Consigne: Dans l'extrait cité sur le projet de loi 15, recopiez mot pour mot le passage allant de « Cette agence autonome, c’est » à « spécialistes ou omnipraticiens. ».

Décentraliser en centralisant
Le diable est dans les détails, disent les Anglos. Et des détails, il y en a une pléthore dans les 308 pages et les 1180 articles que contient le projet de loi mammouth présenté mercredi par le ministre de la Santé et des Services sociaux, Christian Dubé. Et ces détails pourraient se transformer en écueils vu l’opposition que le projet de loi 15 suscite chez les syndicats des salariés du réseau, mais aussi chez le puissant syndicat que constitue la Fédération des médecins spécialistes du Québec (FMSQ).
Tout le monde s’entend toutefois sur le fait que notre système de santé doit être réformé en profondeur et sa gestion, révolutionnée. Les quatre thèmes que le ministre a exposés mercredi ne peuvent que faire consensus : améliorer l’accès aux services de santé, offrir ce que le ministre appelle une « expérience patient » à la hauteur et se mettre à l’écoute des usagers, faire en sorte que le réseau de la santé devienne un employeur de choix et, enfin, rétablir une gestion de proximité en nommant des cadres responsables dans chacun des hôpitaux et autres « installations », pour reprendre le vocable quelque peu réducteur qu’utilisent les hauts fonctionnaires.
Or, il est évident que la réforme que met en place le projet de loi 15 centralise la gestion du réseau, même si Christian Dubé prétend que ce n’est pas le cas. Le fait de séparer la pleine responsabilité des activités, confiée à une agence, des orientations, qui restent au ministère, est en soi une décentralisation, soutient le ministre. C’est un peu court puisque Santé Québec deviendra l’employeur unique pour les 350 000 employés du réseau, remplaçant dans ce rôle les 34 établissements que sont les centres hospitaliers universitaires ainsi que les CIUSSS et les CISSS.
Cette agence autonome, c’est une structure courante pour les réseaux publics de santé dans le monde, bien que ce ne soit pas le seul modèle, comme le montre une revue préparée par la commissaire à la santé et au bien-être, Joanne Castonguay. Cette structure comporte certains avantages et elle fut l’objet de recommandations de différents rapports, dont celui de la commission Clair et de la commission Castonguay.
Avec la création de Santé Québec, le gouvernement nommera des directeurs médicaux d’établissement et des directeurs médicaux territoriaux chargés d’assurer une meilleure répartition des médecins, qu’ils soient spécialistes ou omnipraticiens.

Données fournies:
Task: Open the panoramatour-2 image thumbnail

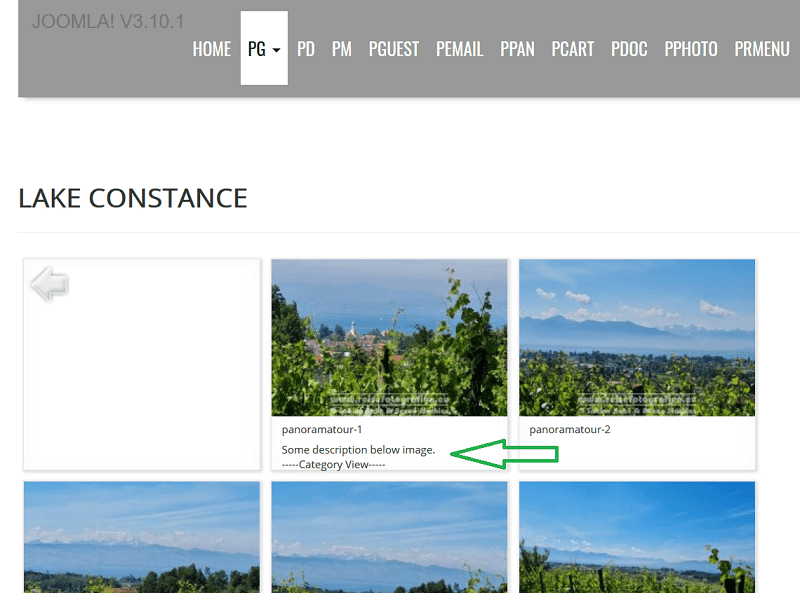Action: [x=637, y=337]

Réponse:
Cette agence autonome, c’est une structure courante pour les réseaux publics de santé dans le monde, bien que ce ne soit pas le seul modèle, comme le montre une revue préparée par la commissaire à la santé et au bien-être, Joanne Castonguay. Cette structure comporte certains avantages et elle fut l’objet de recommandations de différents rapports, dont celui de la commission Clair et de la commission Castonguay.
Avec la création de Santé Québec, le gouvernement nommera des directeurs médicaux d’établissement et des directeurs médicaux territoriaux chargés d’assurer une meilleure répartition des médecins, qu’ils soient spécialistes ou omnipraticiens.